YOUR GOAL :: Return all entries below exactly. Skip nothing.

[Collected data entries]
--

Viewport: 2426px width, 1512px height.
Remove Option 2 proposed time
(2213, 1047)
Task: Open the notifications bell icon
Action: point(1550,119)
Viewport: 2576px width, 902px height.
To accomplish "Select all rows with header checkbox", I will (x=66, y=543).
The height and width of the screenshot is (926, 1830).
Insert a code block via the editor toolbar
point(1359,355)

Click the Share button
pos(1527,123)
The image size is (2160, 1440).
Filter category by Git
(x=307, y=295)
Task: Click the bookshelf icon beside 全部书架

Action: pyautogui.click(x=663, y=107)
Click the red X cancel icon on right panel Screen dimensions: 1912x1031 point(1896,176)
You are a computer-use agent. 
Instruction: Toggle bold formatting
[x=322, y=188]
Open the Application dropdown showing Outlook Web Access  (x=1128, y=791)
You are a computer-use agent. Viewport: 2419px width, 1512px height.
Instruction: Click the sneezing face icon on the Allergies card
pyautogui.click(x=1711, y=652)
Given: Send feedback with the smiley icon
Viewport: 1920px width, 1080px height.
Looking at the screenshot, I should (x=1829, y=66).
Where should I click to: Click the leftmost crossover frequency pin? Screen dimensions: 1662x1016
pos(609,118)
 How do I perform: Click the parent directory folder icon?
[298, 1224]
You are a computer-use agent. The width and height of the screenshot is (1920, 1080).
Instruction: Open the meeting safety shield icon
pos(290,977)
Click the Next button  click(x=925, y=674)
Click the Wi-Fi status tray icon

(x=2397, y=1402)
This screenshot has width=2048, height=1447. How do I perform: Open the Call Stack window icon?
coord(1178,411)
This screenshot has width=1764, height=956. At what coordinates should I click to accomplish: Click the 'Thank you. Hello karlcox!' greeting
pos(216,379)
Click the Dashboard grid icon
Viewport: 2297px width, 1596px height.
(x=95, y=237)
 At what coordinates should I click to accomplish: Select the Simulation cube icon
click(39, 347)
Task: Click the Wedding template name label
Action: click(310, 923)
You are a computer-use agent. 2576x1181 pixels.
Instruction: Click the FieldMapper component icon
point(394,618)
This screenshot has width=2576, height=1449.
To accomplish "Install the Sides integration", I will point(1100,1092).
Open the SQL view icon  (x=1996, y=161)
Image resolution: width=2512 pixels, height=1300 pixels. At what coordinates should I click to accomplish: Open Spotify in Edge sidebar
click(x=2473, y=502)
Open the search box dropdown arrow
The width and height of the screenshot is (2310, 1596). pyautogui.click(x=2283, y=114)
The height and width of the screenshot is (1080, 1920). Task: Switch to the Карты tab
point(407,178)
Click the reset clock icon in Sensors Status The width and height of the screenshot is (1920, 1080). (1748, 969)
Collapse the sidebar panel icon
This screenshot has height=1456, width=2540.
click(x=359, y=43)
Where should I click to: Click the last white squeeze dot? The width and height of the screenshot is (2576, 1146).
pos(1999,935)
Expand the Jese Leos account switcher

--

OUTPUT ::
Viewport: 2426px width, 1512px height.
Remove Option 2 proposed time
(2213, 1047)
Task: Open the notifications bell icon
Action: point(1550,119)
Viewport: 2576px width, 902px height.
To accomplish "Select all rows with header checkbox", I will (x=66, y=543).
The height and width of the screenshot is (926, 1830).
Insert a code block via the editor toolbar
point(1359,355)

Click the Share button
pos(1527,123)
The image size is (2160, 1440).
Filter category by Git
(x=307, y=295)
Task: Click the bookshelf icon beside 全部书架

Action: pyautogui.click(x=663, y=107)
Click the red X cancel icon on right panel Screen dimensions: 1912x1031 point(1896,176)
You are a computer-use agent. 
Instruction: Toggle bold formatting
[x=322, y=188]
Open the Application dropdown showing Outlook Web Access  (x=1128, y=791)
You are a computer-use agent. Viewport: 2419px width, 1512px height.
Instruction: Click the sneezing face icon on the Allergies card
pyautogui.click(x=1711, y=652)
Given: Send feedback with the smiley icon
Viewport: 1920px width, 1080px height.
Looking at the screenshot, I should (x=1829, y=66).
Where should I click to: Click the leftmost crossover frequency pin? Screen dimensions: 1662x1016
pos(609,118)
 How do I perform: Click the parent directory folder icon?
[298, 1224]
You are a computer-use agent. The width and height of the screenshot is (1920, 1080).
Instruction: Open the meeting safety shield icon
pos(290,977)
Click the Next button  click(x=925, y=674)
Click the Wi-Fi status tray icon

(x=2397, y=1402)
This screenshot has width=2048, height=1447. How do I perform: Open the Call Stack window icon?
coord(1178,411)
This screenshot has width=1764, height=956. At what coordinates should I click to accomplish: Click the 'Thank you. Hello karlcox!' greeting
pos(216,379)
Click the Dashboard grid icon
Viewport: 2297px width, 1596px height.
(x=95, y=237)
 At what coordinates should I click to accomplish: Select the Simulation cube icon
click(39, 347)
Task: Click the Wedding template name label
Action: click(310, 923)
You are a computer-use agent. 2576x1181 pixels.
Instruction: Click the FieldMapper component icon
point(394,618)
This screenshot has width=2576, height=1449.
To accomplish "Install the Sides integration", I will point(1100,1092).
Open the SQL view icon  (x=1996, y=161)
Image resolution: width=2512 pixels, height=1300 pixels. At what coordinates should I click to accomplish: Open Spotify in Edge sidebar
click(x=2473, y=502)
Open the search box dropdown arrow
The width and height of the screenshot is (2310, 1596). pyautogui.click(x=2283, y=114)
The height and width of the screenshot is (1080, 1920). Task: Switch to the Карты tab
point(407,178)
Click the reset clock icon in Sensors Status The width and height of the screenshot is (1920, 1080). (1748, 969)
Collapse the sidebar panel icon
This screenshot has height=1456, width=2540.
click(x=359, y=43)
Where should I click to: Click the last white squeeze dot? The width and height of the screenshot is (2576, 1146).
pos(1999,935)
Expand the Jese Leos account switcher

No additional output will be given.